» Available data:
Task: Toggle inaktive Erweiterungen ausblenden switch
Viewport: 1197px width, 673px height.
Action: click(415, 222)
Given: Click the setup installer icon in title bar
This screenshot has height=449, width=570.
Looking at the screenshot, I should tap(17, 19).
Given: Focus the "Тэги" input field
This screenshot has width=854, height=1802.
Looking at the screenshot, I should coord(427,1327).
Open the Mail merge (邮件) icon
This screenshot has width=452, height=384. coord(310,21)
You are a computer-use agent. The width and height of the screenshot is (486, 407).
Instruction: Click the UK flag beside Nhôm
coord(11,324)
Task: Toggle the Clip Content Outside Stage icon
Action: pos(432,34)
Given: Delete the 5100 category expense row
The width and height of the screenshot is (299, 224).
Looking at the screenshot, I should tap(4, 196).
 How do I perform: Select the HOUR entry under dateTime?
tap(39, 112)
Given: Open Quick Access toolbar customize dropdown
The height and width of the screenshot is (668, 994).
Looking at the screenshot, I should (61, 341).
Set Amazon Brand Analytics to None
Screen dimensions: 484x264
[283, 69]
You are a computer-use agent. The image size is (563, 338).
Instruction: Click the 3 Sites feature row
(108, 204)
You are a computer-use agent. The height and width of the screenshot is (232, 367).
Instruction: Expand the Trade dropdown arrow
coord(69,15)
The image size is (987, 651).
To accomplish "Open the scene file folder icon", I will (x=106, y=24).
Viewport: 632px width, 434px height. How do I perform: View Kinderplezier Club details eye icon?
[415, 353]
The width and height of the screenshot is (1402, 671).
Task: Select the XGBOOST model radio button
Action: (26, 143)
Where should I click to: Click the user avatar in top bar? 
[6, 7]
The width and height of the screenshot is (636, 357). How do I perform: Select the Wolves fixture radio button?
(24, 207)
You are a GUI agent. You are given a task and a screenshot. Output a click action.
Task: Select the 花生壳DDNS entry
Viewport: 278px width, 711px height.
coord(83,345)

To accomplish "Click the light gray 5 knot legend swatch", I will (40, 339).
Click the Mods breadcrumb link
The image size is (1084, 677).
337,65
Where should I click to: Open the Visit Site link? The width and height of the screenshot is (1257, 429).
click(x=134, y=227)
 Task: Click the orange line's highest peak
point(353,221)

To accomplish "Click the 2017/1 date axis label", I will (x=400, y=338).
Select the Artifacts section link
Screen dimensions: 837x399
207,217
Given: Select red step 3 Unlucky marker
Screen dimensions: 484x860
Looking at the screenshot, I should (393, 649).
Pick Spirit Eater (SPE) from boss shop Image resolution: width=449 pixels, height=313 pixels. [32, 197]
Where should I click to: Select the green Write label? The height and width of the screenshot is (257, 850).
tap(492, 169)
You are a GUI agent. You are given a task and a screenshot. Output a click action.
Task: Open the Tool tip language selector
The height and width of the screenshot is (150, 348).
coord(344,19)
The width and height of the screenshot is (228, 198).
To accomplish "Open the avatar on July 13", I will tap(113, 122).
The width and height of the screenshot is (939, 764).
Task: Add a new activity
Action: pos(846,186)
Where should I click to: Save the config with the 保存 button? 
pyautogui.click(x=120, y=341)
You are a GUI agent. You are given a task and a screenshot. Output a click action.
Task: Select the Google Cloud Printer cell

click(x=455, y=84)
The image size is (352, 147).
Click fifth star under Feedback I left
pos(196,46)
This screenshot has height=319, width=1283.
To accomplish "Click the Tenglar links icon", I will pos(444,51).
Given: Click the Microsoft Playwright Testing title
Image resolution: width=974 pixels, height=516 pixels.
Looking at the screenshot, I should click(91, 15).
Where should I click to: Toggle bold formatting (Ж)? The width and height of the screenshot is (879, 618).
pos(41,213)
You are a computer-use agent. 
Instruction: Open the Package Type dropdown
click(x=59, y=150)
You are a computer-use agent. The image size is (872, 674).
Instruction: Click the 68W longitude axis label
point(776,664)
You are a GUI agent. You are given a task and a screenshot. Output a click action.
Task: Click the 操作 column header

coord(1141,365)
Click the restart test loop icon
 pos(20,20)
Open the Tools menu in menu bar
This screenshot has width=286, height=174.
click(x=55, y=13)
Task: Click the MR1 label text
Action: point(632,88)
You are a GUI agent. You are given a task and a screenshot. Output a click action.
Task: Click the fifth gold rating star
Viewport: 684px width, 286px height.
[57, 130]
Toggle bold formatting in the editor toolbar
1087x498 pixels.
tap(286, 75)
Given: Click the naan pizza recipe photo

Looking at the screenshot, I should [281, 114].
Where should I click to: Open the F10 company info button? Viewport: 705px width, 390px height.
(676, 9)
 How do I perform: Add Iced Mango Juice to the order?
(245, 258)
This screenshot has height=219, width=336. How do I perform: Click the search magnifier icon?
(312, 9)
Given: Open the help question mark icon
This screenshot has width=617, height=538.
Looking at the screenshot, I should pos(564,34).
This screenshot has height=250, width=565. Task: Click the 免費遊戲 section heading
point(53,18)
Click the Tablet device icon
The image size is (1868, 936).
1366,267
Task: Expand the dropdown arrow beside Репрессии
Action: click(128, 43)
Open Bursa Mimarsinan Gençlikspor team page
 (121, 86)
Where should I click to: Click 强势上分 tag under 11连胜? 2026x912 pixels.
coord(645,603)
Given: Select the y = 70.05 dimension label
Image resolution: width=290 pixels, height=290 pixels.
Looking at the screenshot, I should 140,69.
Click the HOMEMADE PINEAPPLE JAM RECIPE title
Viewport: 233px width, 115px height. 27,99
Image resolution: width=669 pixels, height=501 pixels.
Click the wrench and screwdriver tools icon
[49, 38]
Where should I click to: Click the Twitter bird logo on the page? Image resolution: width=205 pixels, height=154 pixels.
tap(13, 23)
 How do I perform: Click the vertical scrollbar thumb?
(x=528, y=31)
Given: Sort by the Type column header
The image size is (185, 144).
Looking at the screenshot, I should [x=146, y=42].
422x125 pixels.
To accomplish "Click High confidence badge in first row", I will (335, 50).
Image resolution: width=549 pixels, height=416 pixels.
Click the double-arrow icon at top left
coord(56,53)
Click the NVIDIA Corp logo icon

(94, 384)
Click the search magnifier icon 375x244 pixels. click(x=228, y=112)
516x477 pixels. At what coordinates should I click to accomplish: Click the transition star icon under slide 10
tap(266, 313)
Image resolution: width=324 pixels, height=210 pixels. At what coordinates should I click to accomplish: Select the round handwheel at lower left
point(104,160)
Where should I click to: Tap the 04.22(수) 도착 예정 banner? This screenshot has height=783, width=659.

» Task item:
Look for the word "computer". Copy out every line of the data that has it.

» Written solution:
You are a computer-use agent. The width and height of the screenshot is (486, 407).
You are a computer-use agent. The image size is (563, 338).
You are a computer-use agent. The height and width of the screenshot is (232, 367).
You are a computer-use agent. 
You are a computer-use agent. The image size is (872, 674).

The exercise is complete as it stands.